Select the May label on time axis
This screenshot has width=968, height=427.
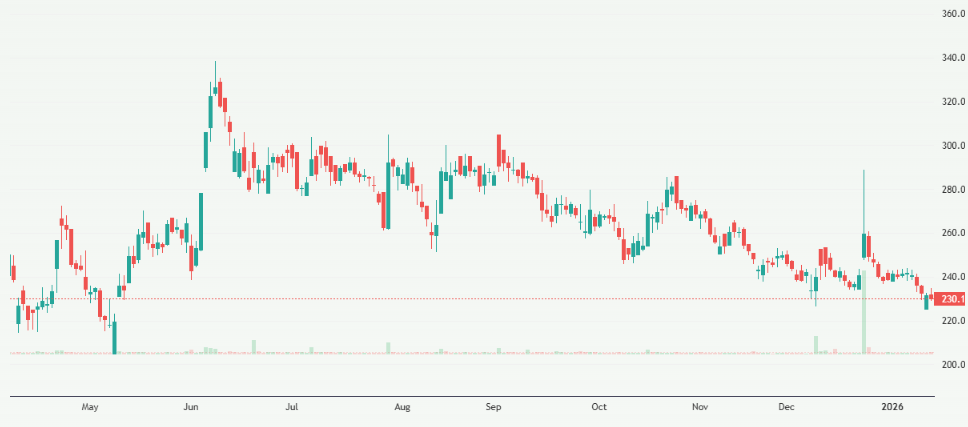click(x=91, y=408)
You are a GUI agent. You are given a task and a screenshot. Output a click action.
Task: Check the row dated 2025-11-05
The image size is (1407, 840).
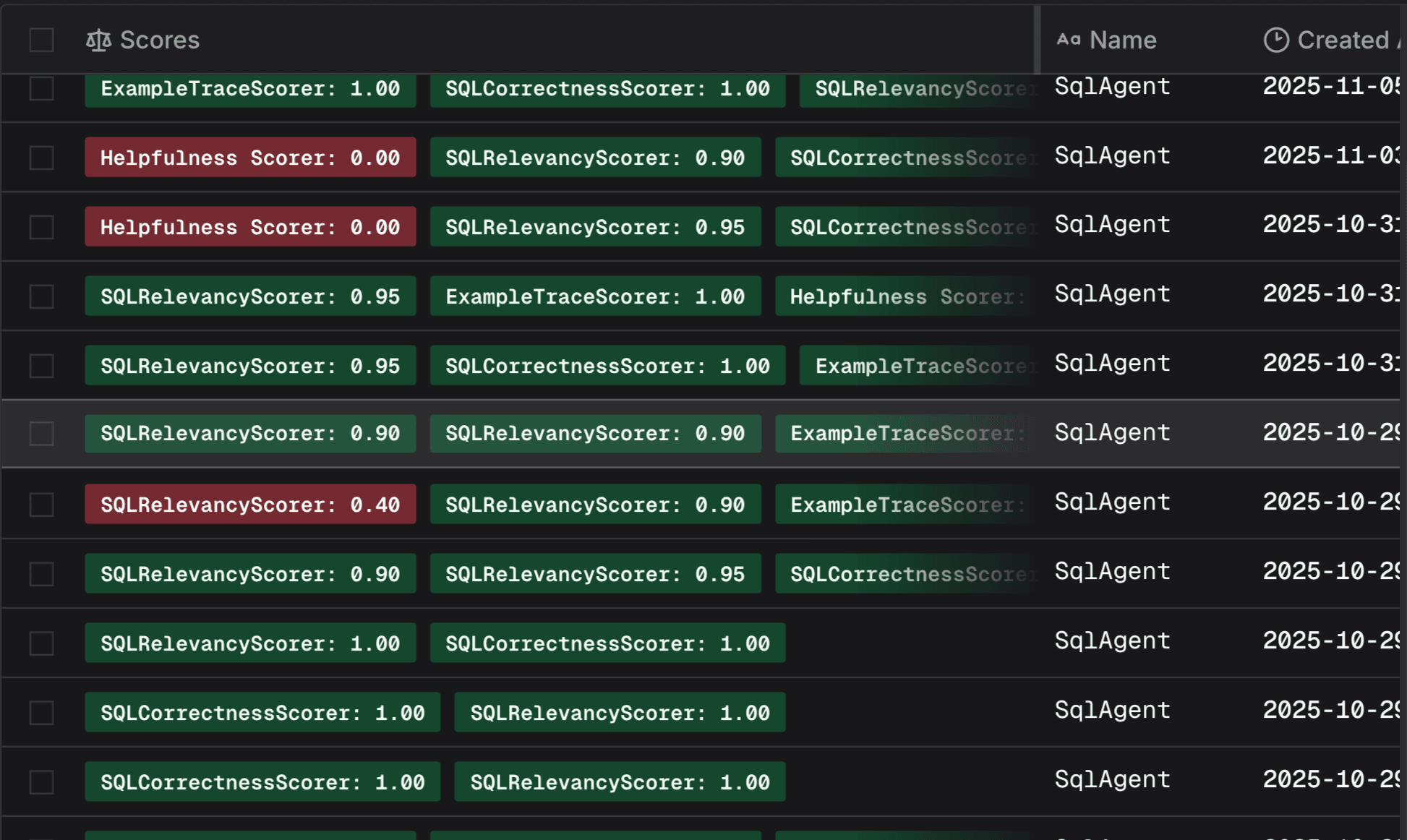click(x=42, y=89)
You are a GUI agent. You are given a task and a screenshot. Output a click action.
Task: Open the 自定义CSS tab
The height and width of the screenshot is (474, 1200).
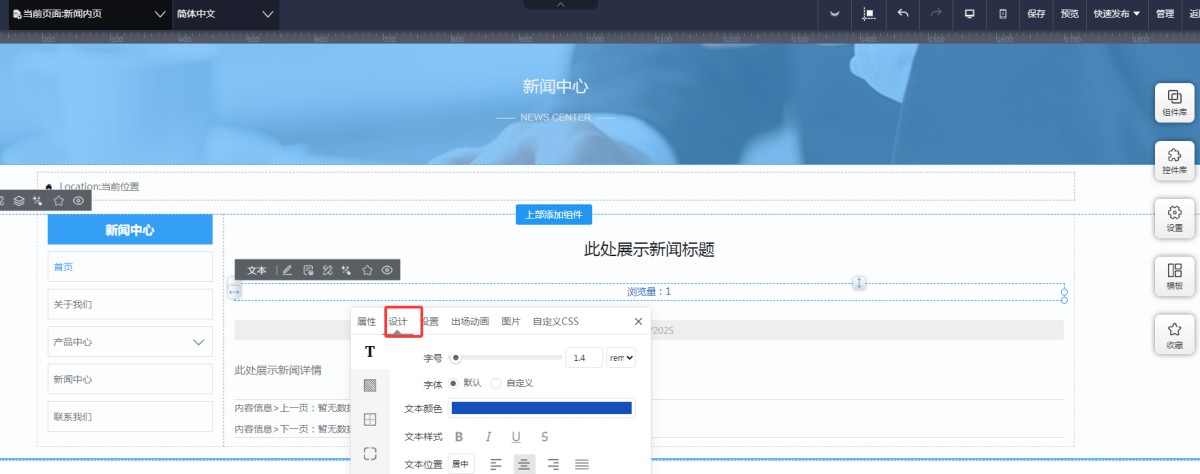(555, 322)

+ + + + +

__Written exercise__. Please transcribe the entries above word for word, leaving out the pictures.

__Task output__.
Select the May label on time axis
This screenshot has width=968, height=427.
click(x=91, y=408)
You are a GUI agent. You are given a task and a screenshot. Output a click action.
Task: Check the row dated 2025-11-05
The image size is (1407, 840).
click(x=42, y=89)
You are a GUI agent. You are given a task and a screenshot. Output a click action.
Task: Open the 自定义CSS tab
The height and width of the screenshot is (474, 1200).
(555, 322)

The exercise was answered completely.